The Campus Market is a college-centric Craigslist-like service that aims to prioritize student safety while reducing their carbon footprint. According to their website, The Campus Market is operational at 22 universities along the east coast – seven of which are North Carolina schools, including UNC Chapel Hill, UNC Wilmington and Duke. UNC Charlotte students can expect access to the website soon, as co-founder Brad Stinson is currently planning on having the service available by the end of August.
Stinson and co-founder Heather Morrow are both from North Carolina, which explains the prevalence of availability in our state.
“We thought this would be a good starting point because it made it easier for us, in the beginning, to reach out to students and schools that we could physically visit,” said Stinson.
They founded the company in January 2015, motivated by the abundance of students throwing away their lightly used belongings, as well as the low return students usually see when selling back their textbooks.
“We knew that if we created an environment that could be used by students for these purposes, they would come,” said Stinson.
Despite being a fairly recent startup, students have come. Since the company’s launch, the website has gained over 17,000 registered users, and Stinson expects to have over 30,000 students registered by the end of September. With this school year rapidly approaching, he’s confident in more growth, saying it has “no signs of slowing down” and the number of successful transactions between students “will increase exponentially.”
But what sets The Campus Market apart from Craigslist and other similar swap ‘n shop services?
Most notably, the company is unique in its focus on student safety, its dedication to sustainability and its decision to partner with local businesses.
On the safety issue, The Campus Market requires students to sign up with their school-specific .edu email address. This measure filters out students who attend other universities, as well as people who aren’t college students. Further, it eliminates the hassle and worry of driving long distances to meet up with potentially shady buyers and sellers.
Regarding sustainability, the company aims to reduce unnecessary wastefulness and increase money in students’ pockets. Anyone who has paid attention around move out time at the end of the school year has noticed dumpsters filled with lamps, chairs, desks and so on. The option to buy and sell within the local campus community might save these gently used items from a needless trip to the landfill.
A section dedicated to ridesharing and carpooling also serves to cut down on carbon emissions and foster ties between fellow students.

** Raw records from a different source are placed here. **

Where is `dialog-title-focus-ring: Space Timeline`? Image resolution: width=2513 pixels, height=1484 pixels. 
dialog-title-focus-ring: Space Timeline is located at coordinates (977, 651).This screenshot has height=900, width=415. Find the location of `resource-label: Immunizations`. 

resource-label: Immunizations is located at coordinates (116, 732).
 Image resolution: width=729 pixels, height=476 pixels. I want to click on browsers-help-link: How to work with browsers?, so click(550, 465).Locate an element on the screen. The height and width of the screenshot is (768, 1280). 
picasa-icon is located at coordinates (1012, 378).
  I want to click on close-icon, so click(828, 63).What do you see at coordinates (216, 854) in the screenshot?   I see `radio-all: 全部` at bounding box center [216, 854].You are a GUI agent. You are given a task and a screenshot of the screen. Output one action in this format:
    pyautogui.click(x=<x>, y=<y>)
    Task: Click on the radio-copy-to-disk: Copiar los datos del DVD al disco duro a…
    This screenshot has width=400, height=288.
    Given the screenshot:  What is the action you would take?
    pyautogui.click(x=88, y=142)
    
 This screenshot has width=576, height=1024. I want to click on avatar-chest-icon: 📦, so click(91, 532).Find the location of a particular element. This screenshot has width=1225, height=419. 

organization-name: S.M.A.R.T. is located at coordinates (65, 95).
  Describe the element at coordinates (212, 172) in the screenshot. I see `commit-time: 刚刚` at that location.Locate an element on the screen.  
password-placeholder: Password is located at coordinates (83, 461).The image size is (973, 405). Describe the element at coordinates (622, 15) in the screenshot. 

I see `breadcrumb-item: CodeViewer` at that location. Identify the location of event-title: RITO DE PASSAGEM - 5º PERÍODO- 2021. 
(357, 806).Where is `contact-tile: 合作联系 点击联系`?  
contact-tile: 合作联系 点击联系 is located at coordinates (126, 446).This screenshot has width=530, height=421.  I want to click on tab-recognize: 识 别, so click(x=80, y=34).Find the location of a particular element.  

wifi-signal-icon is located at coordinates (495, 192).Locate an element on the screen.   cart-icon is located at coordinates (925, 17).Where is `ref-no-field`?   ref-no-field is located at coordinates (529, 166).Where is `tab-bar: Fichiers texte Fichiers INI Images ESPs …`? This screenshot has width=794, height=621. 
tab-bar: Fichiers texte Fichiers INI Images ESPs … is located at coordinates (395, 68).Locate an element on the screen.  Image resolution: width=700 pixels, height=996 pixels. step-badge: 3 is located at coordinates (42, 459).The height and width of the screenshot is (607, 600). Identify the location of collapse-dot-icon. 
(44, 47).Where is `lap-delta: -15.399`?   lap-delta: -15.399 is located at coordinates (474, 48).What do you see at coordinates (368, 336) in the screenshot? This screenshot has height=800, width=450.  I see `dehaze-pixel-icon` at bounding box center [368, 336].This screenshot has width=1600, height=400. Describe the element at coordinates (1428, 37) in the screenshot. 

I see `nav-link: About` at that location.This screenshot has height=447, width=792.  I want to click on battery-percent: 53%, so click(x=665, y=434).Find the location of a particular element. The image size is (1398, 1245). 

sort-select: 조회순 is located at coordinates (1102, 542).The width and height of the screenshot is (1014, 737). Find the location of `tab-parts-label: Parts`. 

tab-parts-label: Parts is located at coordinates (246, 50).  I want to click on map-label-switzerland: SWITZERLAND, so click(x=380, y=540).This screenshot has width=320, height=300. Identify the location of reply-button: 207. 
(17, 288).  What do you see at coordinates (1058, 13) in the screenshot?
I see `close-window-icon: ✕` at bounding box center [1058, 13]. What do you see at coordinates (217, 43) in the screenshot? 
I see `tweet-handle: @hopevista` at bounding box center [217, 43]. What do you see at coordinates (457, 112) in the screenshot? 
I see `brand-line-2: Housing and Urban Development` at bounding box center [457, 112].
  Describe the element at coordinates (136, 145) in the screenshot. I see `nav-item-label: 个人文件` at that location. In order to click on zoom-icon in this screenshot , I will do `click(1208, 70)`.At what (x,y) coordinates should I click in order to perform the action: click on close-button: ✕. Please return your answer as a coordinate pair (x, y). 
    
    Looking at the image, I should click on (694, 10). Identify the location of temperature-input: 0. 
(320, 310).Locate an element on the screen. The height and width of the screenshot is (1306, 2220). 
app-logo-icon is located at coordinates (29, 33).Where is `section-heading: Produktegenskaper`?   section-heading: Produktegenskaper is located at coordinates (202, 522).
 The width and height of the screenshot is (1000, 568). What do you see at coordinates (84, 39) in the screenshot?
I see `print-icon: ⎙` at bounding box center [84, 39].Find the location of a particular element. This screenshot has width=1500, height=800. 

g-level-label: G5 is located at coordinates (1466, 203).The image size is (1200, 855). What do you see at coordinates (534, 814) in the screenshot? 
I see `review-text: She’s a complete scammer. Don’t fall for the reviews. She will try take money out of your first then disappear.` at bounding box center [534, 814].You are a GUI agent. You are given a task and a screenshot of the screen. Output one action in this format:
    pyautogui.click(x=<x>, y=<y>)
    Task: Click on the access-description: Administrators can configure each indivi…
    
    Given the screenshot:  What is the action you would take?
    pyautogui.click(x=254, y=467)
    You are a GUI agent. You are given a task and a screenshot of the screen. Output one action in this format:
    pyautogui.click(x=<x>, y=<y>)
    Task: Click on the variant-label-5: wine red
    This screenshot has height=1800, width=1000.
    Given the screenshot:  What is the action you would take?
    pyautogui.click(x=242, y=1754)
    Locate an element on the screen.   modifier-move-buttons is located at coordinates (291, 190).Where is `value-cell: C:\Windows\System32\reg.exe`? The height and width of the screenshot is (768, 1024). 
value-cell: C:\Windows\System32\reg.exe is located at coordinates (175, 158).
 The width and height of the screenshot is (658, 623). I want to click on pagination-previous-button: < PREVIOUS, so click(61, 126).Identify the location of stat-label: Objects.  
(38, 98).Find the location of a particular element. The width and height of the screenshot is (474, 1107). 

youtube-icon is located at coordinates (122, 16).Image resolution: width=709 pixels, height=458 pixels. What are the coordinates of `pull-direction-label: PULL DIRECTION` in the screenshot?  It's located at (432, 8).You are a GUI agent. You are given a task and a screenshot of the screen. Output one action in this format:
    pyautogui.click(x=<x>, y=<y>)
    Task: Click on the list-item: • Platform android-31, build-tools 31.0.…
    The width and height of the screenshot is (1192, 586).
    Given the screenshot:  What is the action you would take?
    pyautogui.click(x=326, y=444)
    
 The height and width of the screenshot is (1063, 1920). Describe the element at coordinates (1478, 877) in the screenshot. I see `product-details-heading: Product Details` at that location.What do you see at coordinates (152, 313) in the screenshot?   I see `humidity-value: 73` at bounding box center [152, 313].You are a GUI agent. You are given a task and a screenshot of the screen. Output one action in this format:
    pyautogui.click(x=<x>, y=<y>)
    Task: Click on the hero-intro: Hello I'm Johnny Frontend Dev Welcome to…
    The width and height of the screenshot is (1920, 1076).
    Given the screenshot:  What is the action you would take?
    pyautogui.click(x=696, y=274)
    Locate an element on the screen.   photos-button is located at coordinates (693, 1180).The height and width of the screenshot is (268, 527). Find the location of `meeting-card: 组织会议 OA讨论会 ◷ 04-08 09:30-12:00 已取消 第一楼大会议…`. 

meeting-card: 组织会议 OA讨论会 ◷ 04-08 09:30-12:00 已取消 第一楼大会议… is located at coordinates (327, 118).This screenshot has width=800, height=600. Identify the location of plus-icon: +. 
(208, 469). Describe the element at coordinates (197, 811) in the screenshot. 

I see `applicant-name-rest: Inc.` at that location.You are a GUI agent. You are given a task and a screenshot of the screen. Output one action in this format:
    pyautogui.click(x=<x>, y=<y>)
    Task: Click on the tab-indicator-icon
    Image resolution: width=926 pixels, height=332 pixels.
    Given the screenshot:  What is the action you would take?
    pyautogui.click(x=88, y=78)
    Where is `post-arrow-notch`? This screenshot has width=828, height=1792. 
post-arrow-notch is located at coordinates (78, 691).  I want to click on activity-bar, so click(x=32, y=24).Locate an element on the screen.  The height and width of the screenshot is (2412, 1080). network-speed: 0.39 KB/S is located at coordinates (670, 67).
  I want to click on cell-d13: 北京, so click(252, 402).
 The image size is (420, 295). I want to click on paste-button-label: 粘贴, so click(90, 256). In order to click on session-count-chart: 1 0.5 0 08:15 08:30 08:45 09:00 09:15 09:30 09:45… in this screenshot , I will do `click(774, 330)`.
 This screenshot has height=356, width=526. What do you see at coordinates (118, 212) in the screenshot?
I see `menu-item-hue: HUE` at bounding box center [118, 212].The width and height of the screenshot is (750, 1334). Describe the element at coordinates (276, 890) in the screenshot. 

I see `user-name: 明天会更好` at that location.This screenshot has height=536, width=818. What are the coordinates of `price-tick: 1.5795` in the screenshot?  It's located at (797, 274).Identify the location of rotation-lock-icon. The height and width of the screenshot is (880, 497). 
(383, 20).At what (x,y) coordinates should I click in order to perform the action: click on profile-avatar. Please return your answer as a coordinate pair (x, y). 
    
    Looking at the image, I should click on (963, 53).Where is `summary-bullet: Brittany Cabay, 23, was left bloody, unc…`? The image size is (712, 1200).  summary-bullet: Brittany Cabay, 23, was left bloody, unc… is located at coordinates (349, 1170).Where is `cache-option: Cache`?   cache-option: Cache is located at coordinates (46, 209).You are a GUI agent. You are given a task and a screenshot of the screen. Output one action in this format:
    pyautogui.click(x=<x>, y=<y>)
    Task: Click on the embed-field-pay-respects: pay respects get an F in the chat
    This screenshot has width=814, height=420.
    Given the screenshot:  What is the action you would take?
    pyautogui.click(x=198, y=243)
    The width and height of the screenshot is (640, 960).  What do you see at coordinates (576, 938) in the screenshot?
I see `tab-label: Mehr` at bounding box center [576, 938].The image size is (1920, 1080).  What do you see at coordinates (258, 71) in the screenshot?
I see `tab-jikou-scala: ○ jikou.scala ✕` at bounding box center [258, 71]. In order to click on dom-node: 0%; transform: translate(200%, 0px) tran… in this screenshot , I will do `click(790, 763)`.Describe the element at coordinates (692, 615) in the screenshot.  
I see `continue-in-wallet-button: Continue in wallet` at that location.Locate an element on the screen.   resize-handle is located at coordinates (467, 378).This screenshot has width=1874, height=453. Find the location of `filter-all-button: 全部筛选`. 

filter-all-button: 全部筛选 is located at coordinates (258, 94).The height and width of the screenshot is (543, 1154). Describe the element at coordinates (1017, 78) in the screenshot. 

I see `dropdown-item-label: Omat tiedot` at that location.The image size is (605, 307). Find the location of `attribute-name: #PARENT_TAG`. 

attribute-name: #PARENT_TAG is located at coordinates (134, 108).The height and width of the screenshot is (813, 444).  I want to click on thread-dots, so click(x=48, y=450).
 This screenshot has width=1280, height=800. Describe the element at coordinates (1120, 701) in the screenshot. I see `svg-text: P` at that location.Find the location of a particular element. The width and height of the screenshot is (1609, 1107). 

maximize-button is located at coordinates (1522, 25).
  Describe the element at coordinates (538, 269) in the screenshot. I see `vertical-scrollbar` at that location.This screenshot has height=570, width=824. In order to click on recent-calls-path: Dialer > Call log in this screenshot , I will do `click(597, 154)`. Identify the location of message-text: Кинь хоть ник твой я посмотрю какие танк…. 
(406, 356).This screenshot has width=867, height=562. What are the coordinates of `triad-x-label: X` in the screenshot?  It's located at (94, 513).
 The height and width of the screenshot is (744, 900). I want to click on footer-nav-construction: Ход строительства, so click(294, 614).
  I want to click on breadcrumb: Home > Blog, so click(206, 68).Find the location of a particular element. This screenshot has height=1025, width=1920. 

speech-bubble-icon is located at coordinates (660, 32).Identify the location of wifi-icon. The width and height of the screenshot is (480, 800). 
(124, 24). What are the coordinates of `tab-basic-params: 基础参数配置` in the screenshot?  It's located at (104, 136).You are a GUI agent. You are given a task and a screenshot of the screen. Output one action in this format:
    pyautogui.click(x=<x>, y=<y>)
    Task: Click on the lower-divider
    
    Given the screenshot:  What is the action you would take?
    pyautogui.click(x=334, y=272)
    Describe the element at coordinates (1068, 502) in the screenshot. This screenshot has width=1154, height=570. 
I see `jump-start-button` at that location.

And when it’s finally time to get rid of those textbooks (or leave them on the shelf to collect dust), selling directly to another student could net a bigger return than the campus bookstore would offer, as well as save the buyer a considerable amount of money.
Lastly, The Campus Market plans to partner with local businesses, designating them as pick up spots for students who want to complete transactions in public. The participating businesses will see an increase in foot traffic, and Stinson hopes to provide students who utilize the pick up spots with discounts.